Starve Acre review – intelligent performances in sinister Yorkshire folk horror
London film festival Matt Smith and Morfydd Clark play an unhappy couple who have moved to the moors with their young son, and soon become entwined in the occult
Award-winning director Daniel Kokotajlo made a real impression five years ago with his fiercely distinctive debut feature, Apostasy, set in an enclosed religious world. Here is his diverting but frankly more generic follow-up, adapted from the novel by Andrew Michael Hurley. It is billed as contemporary folk horror but borders on film-school pastiche, and “contemporary” means set in the era of The Wicker Man in the early 70s – a British world of brown corduroy, Austin 1100s, no central heating, odd locals and a persistent, sinister encroaching gloom in the countryside.

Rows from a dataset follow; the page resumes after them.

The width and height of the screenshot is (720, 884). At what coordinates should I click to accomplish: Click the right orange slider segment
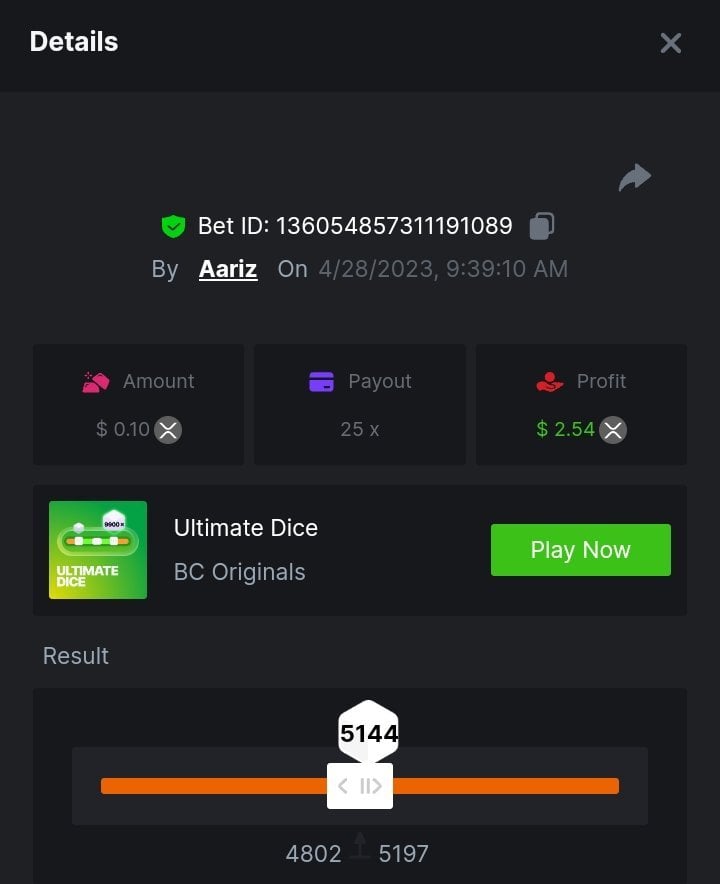pos(506,786)
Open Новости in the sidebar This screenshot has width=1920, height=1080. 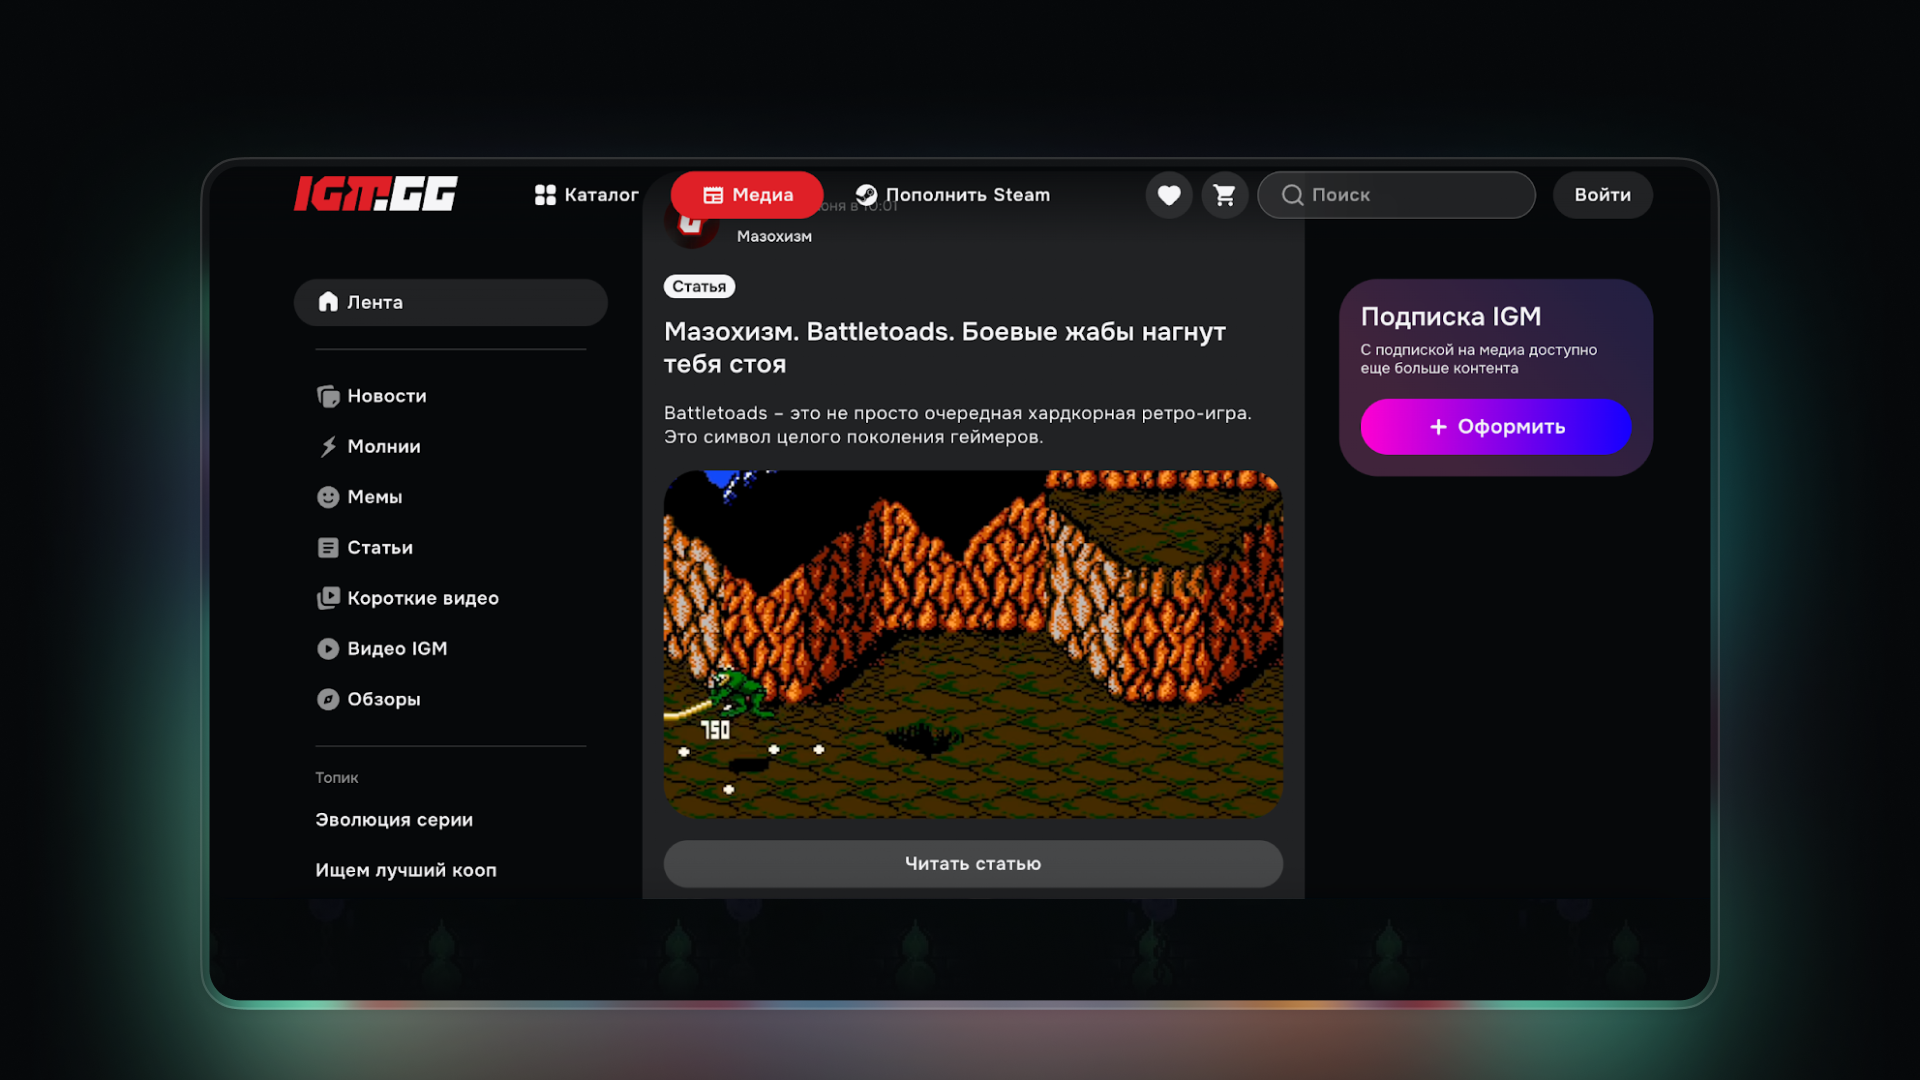click(x=386, y=396)
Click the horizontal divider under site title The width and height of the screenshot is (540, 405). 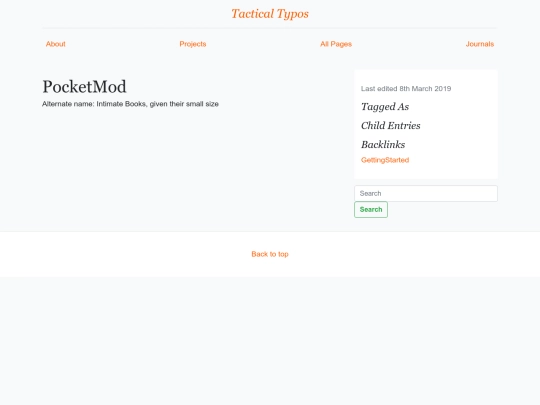point(270,28)
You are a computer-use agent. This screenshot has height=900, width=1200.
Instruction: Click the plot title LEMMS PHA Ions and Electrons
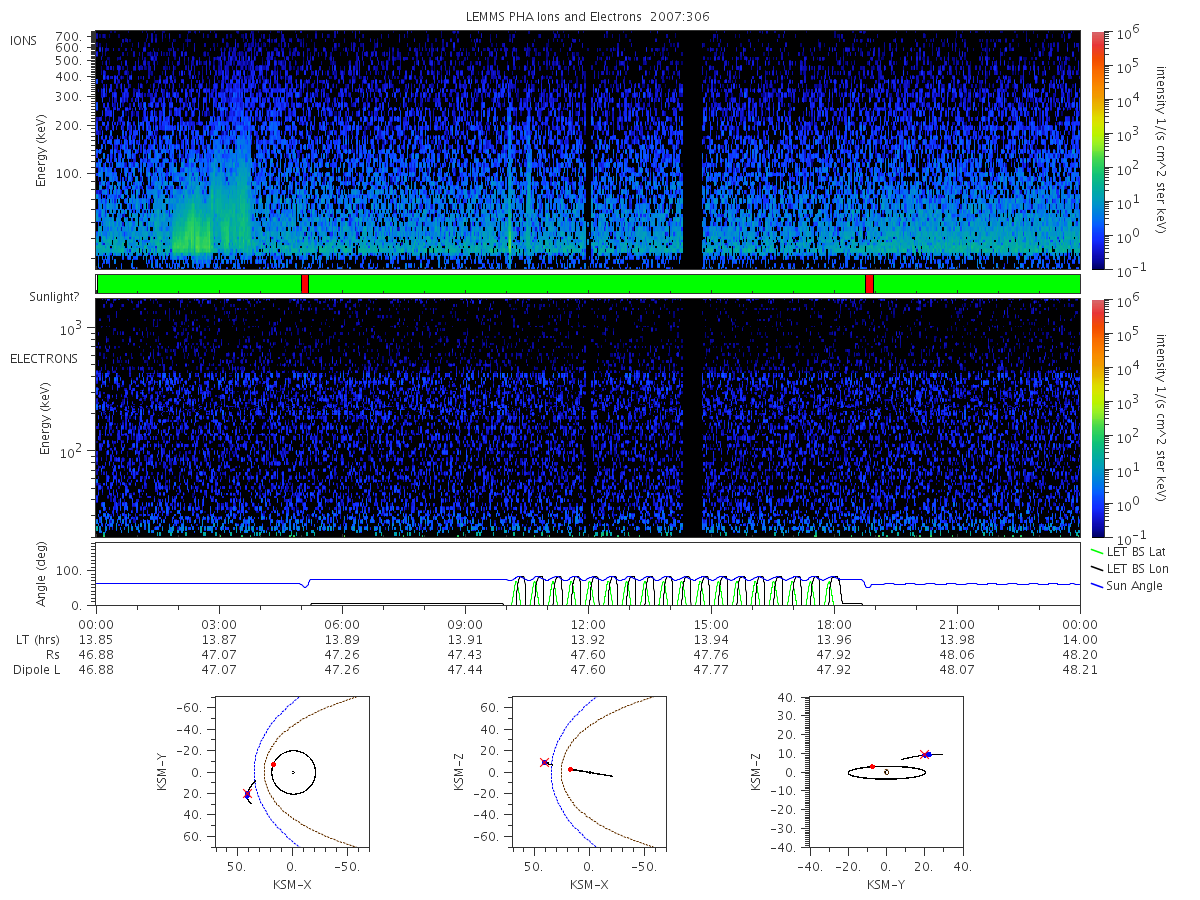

The movie teeters on a knife-edge between scary and silly, and yet without that weird flavour of silly, the scares wouldn’t mean as much.
Matt Smith and Morfydd Clark, two very potent and formidable screen presences, play Richard and Juliette, an unhappy couple who in the time-honoured tradition of Don’t Look Now experience a family tragedy with their young son, with Juliette coming under the influence of a mysterious local woman (not blind, though) and Richard obsessively throwing himself into his work.